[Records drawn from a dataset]

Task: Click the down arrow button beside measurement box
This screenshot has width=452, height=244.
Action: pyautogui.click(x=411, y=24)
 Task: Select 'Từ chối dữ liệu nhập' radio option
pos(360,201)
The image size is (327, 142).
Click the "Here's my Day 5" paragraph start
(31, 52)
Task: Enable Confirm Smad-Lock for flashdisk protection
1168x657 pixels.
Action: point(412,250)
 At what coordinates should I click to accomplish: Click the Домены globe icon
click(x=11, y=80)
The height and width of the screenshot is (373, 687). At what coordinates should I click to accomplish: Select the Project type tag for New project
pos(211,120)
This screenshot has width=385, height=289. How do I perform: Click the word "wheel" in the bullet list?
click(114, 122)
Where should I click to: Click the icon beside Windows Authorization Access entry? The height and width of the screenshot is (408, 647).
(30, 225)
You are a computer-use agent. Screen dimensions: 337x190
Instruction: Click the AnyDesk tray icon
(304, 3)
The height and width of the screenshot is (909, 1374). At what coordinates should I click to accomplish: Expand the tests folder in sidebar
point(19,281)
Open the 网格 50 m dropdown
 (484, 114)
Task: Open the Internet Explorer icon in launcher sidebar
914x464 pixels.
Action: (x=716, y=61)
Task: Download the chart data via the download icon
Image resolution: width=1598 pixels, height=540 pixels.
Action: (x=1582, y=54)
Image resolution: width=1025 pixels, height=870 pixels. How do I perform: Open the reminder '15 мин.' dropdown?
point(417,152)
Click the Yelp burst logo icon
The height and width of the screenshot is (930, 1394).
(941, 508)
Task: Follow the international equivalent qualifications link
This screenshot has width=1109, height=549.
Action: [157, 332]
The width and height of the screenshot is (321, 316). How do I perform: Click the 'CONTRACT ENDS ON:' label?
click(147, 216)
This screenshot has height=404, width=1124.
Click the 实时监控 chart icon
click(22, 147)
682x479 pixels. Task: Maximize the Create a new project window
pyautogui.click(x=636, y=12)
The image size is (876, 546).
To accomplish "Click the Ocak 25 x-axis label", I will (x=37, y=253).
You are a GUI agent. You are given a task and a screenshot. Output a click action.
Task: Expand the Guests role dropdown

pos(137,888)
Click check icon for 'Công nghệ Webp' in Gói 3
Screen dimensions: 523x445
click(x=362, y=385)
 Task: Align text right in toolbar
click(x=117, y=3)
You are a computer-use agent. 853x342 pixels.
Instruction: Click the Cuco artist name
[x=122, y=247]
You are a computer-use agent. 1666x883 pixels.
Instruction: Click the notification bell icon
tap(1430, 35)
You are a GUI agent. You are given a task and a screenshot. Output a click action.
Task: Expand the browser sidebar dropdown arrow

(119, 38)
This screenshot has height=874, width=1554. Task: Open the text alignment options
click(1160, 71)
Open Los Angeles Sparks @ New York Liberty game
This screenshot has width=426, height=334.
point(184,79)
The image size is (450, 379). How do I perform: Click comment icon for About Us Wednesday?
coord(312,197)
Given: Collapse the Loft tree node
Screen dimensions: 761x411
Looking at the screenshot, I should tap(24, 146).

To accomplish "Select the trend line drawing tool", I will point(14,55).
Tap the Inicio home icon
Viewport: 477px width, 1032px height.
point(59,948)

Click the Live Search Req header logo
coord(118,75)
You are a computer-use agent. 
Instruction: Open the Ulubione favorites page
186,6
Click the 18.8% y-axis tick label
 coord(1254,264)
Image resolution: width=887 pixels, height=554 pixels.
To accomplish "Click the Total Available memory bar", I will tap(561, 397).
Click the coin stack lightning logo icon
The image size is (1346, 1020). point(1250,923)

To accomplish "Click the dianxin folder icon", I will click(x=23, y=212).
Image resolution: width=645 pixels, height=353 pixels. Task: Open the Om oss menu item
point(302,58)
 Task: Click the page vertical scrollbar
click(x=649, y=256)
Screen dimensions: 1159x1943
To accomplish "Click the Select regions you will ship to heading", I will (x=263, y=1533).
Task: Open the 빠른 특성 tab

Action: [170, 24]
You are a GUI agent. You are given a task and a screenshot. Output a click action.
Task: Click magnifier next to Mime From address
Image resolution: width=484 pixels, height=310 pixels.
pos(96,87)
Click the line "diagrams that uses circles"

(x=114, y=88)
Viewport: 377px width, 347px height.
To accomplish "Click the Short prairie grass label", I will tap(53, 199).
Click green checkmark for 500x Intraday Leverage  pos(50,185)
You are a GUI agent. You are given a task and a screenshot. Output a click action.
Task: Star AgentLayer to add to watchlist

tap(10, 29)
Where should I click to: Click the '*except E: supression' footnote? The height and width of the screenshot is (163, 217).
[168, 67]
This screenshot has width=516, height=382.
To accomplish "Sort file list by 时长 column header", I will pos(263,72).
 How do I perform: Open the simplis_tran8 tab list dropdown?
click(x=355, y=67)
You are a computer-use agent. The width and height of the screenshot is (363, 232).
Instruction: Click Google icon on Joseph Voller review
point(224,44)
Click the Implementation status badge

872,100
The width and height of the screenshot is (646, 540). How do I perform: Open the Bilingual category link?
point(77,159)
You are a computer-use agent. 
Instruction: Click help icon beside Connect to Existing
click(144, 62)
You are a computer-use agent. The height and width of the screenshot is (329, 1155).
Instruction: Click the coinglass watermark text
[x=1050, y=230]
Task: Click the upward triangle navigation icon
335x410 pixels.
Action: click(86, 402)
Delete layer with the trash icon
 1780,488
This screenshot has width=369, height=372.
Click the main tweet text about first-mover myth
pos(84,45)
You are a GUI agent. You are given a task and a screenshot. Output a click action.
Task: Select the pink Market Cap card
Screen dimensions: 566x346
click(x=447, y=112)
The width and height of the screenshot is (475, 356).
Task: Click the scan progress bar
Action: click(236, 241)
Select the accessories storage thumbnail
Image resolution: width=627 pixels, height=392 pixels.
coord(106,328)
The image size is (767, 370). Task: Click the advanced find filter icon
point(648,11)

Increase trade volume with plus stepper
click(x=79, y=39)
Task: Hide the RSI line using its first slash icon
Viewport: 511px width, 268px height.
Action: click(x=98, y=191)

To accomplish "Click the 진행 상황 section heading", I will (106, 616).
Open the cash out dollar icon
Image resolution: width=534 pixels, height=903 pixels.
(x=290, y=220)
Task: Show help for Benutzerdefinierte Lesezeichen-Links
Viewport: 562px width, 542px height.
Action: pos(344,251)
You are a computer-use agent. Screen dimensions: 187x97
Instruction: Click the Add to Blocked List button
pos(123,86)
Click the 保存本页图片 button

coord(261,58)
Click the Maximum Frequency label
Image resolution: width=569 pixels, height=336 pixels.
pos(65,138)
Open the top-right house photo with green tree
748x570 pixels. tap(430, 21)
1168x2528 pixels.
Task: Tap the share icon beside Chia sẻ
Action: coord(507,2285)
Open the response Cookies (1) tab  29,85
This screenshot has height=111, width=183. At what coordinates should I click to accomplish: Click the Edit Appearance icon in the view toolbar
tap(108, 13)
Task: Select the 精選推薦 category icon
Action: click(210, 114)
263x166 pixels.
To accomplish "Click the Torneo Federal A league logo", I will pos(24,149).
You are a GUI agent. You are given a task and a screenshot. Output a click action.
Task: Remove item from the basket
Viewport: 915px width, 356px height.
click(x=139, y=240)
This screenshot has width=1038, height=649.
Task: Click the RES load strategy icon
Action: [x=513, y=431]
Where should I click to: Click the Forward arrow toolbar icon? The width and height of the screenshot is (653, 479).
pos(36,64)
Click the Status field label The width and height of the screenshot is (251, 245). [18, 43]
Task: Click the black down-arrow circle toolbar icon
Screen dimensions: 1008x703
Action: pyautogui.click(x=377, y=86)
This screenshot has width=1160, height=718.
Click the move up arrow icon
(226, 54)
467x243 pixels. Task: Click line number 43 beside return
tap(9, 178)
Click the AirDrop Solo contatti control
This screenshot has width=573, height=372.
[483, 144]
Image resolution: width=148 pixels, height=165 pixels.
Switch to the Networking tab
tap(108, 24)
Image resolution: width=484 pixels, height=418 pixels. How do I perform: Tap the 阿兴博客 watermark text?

• **REQUIRED ACTION**:
Extract every line above containing the word "heading".

• **COMPLETED EXERCISE**:
To accomplish "Click the Select regions you will ship to heading", I will (x=263, y=1533).
To accomplish "Click the 진행 상황 section heading", I will (106, 616).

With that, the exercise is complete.